Passage to read.

Hundreds packed into The Grass Wagon in Council Bluffs July 17 to see former vice president and current 2020 presidential candidate Joe Biden. Parking quickly filled up, and the surrounding streets were lined with cars, prompting some people to park in the grass to avoid walking several blocks in the afternoon heat.

Inside the event, people stood shoulder to shoulder waiting for Biden to speak. Event staff found another use for their clipboards, besides collecting email addresses of attendees, and turned them into trays to carry water to those recovering from the heat after waiting in line.

The large crowd matched Biden’s front-runner status. The most recent NBC and Wall Street Journal poll shows Biden with 26% of the vote, seven points ahead of Sen. Elizabeth Warren and double the support of Sens. Bernie Sanders and Kamala Harris, who are tied for third place with 13%.

Biden’s campaign has faced criticism, especially about his age and what some view as outdated beliefs. At 76, Biden is a year shy of being four decades older than the youngest 2020 hopeful, Pete Buttigieg. Polls show Biden is doing best with older Democrats, while Sen. Warren is strongest among voters ages 18-49.  While he has never lost hold of his lead, Biden has a fight ahead of him to convince Americans that returning to what worked in the past is the best plan to move the country forward.

Although his opponents have made Biden a target, he began his speech by making it clear he would fight to see any one of them elected. “Whether or not I am the nominee,” he said, “I promise you I am going to work like the devil to make sure a Democrat is elected president of the United States.”

Standing on a stage with large banners, stage lights and supporters surrounding him, Biden explained why another term under President Trump is dangerous. He said defeating him was his primary motivation to run. “We can overcome four years of Donald Trump,” he said. “But if we give him eight in the White House, we will forever and fundamentally change the character of this nation.”

Biden said his second motivation to join the fight for the presidency is to help the middle class. He reminded the crowd of his track record supporting working Americans, but he also addressed the new challenges of the middle class.

“The majority of middle-class Americans don’t believe their children will have the same benefits and lifestyle they had,” he said, “That’s the first time that’s happened in the lifetime of any one of you.”

Source material.
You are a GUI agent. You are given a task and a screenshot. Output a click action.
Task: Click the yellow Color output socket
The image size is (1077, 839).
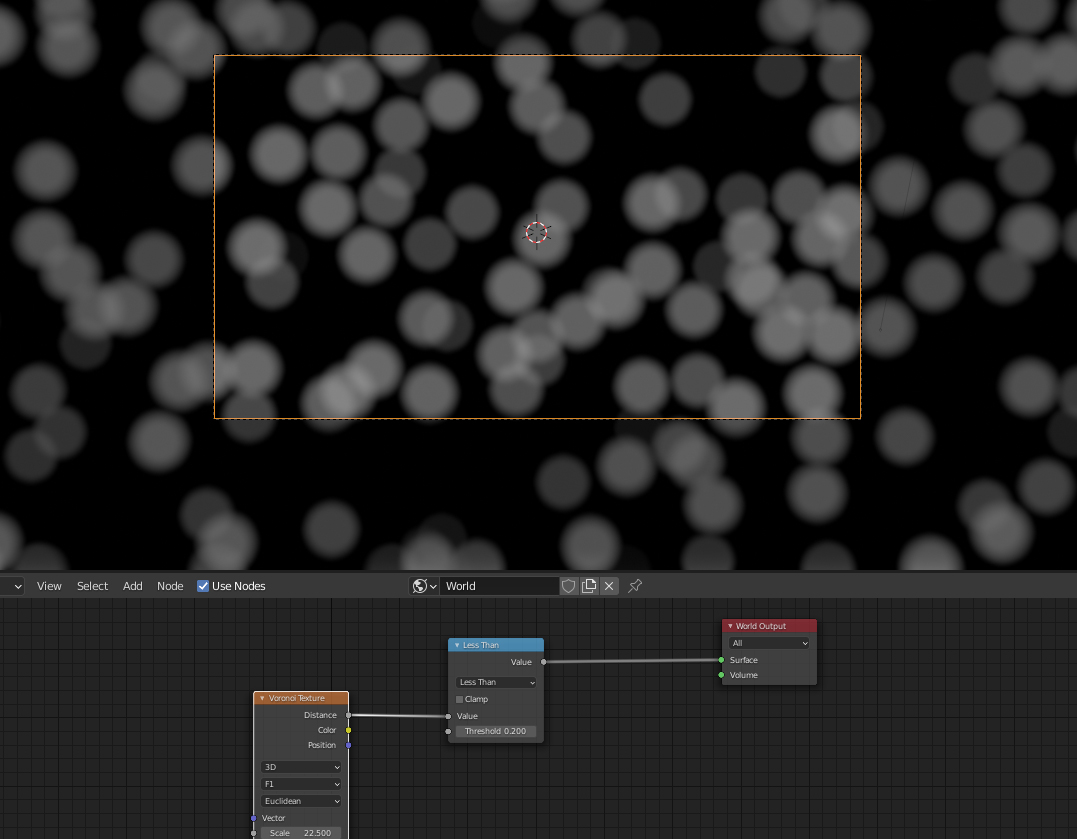click(348, 730)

Work request 1.
In the article about Joe Biden's Council Bluffs event, what share of the vote does the most recent NBC and Wall Street Journal poll give Biden?
Work request 2.
Repeat word for word the stretch of the Biden event article from "Inside the event, people" through "place with 13%.".

Exercise output 1.
26%

Exercise output 2.
Inside the event, people stood shoulder to shoulder waiting for Biden to speak. Event staff found another use for their clipboards, besides collecting email addresses of attendees, and turned them into trays to carry water to those recovering from the heat after waiting in line.

The large crowd matched Biden’s front-runner status. The most recent NBC and Wall Street Journal poll shows Biden with 26% of the vote, seven points ahead of Sen. Elizabeth Warren and double the support of Sens. Bernie Sanders and Kamala Harris, who are tied for third place with 13%.